As you can see, the way this code as written is that the left side is not actually tail recursive at all, and instead only on the right side.  This might be acceptable if the tree were balanced to the right, but if the tree is skewed to the left, then we'll have a problem.  This is where CPS can help to solve this issue.  Let's try now to apply our knowledge from above on how to modify our functions to use CPS with an accumulator, instead.

let tree_size_cont tree =
  let rec size_acc tree acc cont =
    match tree with
    | Leaf _ -> cont (1 + acc)
    | Node(_, left, right) ->
        size_acc left acc (fun left_size ->
          size_acc right left_size cont)
  
  size_acc tree 0 (fun x -> x)

 

What we were able to accomplish is the following:

  • Create an inner function which uses an accumulator, our tree and a continuation function as input.
  • Return 1 plus the accumulator if we've reached the leaf of the tree
  • Else, we're going to call the function to get the left tree size recursively until we reach the leaf.  We create a continuation to get the right tree size.
  • Finally, we call the right tree size while passing in the accumulator and our continuation.

● **Goals**:
1. Rewrite the paragraph beginning "As you can see, the way this code" from the passage on continuation-passing style as a short list that keeps its main facts.
2. Decide whether each statement agrees with the passage on continuation-passing style, answering yes or no and quoting the deciding words.
(a) The inner function takes an accumulator, the tree and a continuation function as input.
(b) The original code is tail recursive only on its left side.
(c) When a leaf is reached, the function returns 1 plus the accumulator.
3. Carry on the passage on continuation-passing style from the point where it stops.

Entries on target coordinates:

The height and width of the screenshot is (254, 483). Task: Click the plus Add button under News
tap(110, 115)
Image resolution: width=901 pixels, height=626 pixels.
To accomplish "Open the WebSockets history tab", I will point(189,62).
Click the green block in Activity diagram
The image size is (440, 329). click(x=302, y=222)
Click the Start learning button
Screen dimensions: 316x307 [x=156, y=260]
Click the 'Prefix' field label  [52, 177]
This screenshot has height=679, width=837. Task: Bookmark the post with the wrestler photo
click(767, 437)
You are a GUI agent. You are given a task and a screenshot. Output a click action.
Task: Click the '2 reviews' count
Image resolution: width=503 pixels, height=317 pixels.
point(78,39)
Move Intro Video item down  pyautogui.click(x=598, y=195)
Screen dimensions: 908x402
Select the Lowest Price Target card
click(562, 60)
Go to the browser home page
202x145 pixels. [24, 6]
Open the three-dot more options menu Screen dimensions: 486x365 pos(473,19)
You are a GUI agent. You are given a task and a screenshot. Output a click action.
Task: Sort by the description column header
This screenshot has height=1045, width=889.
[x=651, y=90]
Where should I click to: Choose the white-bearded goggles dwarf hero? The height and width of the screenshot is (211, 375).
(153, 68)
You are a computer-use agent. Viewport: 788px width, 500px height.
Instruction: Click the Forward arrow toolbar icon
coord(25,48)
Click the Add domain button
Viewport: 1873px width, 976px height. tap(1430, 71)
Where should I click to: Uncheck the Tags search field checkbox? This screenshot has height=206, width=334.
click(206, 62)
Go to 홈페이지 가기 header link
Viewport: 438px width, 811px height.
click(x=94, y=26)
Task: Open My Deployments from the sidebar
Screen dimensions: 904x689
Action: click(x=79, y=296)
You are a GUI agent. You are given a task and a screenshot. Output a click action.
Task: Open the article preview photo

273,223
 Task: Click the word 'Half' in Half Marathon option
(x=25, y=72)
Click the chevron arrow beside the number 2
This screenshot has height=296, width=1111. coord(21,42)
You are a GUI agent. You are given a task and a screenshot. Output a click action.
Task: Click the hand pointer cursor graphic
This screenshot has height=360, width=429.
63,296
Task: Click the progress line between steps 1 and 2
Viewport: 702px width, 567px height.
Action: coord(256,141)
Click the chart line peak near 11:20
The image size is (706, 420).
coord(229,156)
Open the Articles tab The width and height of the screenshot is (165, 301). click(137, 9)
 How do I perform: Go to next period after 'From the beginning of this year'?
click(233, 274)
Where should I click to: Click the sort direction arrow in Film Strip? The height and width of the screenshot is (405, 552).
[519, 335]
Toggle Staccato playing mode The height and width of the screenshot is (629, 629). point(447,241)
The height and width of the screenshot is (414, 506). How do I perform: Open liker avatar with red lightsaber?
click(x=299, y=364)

● **Final results**:
1.
- In the code as written, the left side is not tail recursive at all; only the right side is.
- This might be acceptable if the tree were balanced to the right.
- If the tree is skewed to the left, there will be a problem.
- CPS can help solve this issue.
- The next step is to modify the functions to use CPS with an accumulator instead.

2.
(a) Yes: "Create an inner function which uses an accumulator, our tree and a continuation function as input."
(b) No: "the left side is not actually tail recursive at all, and instead only on the right side."
(c) Yes: "Return 1 plus the accumulator if we've reached the leaf of the tree"

3.
Using this approach, we don't face the the threat of stack overflows, but as well, we've used only two short lived continuations to compute this item.  This is a pretty advanced technique in most languages and isn't used too much.  But once you understand how they work and their uses, it's very powerful.

 

Wrapping it Up

I hope this brief introduction to CPS with regards to recursion was interesting.  If you'd like to know more about continuations in general, Wes Dyer, of the Volta team has a pretty good explanation and the various uses of CPS here.  From here, it's best to move onto monads (aka computation expressions in F#), especially with regards to the asynchronous processing.  As always, I make my code samples available through the MSDN Code Gallery in the Functional C# library.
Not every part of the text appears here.